#### What this task involves
Transcribe the records underneath word for word, and leave no line out.

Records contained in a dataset
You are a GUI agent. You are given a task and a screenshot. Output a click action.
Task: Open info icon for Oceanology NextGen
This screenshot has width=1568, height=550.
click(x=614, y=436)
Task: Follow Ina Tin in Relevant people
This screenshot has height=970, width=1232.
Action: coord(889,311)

#### Your response
You are a GUI agent. You are given a task and a screenshot. Output a click action.
Task: Open info icon for Oceanology NextGen
This screenshot has width=1568, height=550.
click(x=614, y=436)
Task: Follow Ina Tin in Relevant people
This screenshot has height=970, width=1232.
Action: coord(889,311)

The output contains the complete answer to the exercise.